Erdogan Threatens New Attack on U.S.-Backed Kurds in Syria

Erdogan Threatens New Attack on U.S.-Backed Kurds in Syria

(Bloomberg) -- Turkey threatened to expand a military assault on U.S.-backed Kurdish forces in northeast Syria, risking a faceoff with American troops stationed there as frictions with Damascus grew over a brittle agreement.

President Recep Tayyip Erdogan said Turkey would not let Islamic State “resurrect” itself in Syria, unmoved by the Pentagon’s warning that a Turkish military drive against the Kurds could hamper the U.S.-led fight against the jihadists. Turkey considers the Kurdish YPG militia a terrorist affiliate of separatists it’s battled at home for decades, and wants it to retreat from areas close to the Turkish border east of the Euphrates River and the town of Manbij on the western bank.

As a possible precursor of a wider operation, the Turkish army shelled YPG positions west of the Kurdish stronghold of Kobani, also known as Ayn al-Arab, on Sunday. “We’re not going to stop there,” Erdogan said. “We will crush the terrorist network.”

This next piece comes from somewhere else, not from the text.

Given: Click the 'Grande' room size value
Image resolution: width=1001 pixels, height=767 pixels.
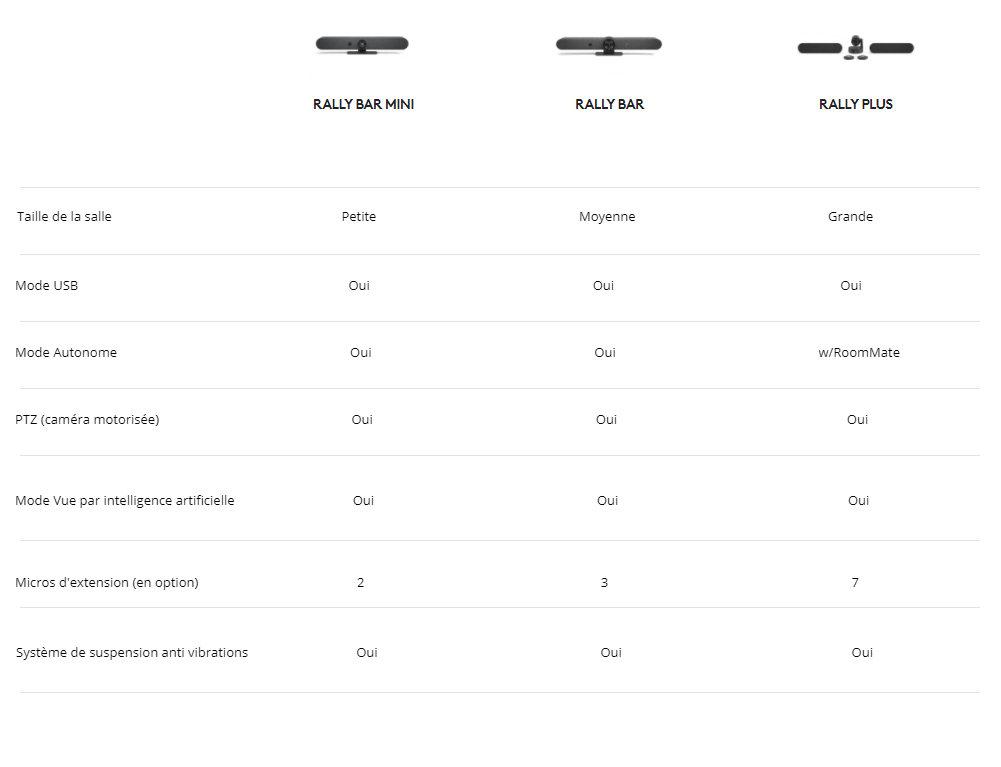Looking at the screenshot, I should coord(850,217).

U.S. support for the YPG has been one of many points of contention straining Ankara’s ties with Washington in recent years. The Pentagon backed the militia as the most competent bulwark against Islamic State fighters in Syria, but Erdogan fears their territorial gains will embolden the aspirations of some Kurds to form an independent state that would also incorporate Kurdish areas in southeast Turkey.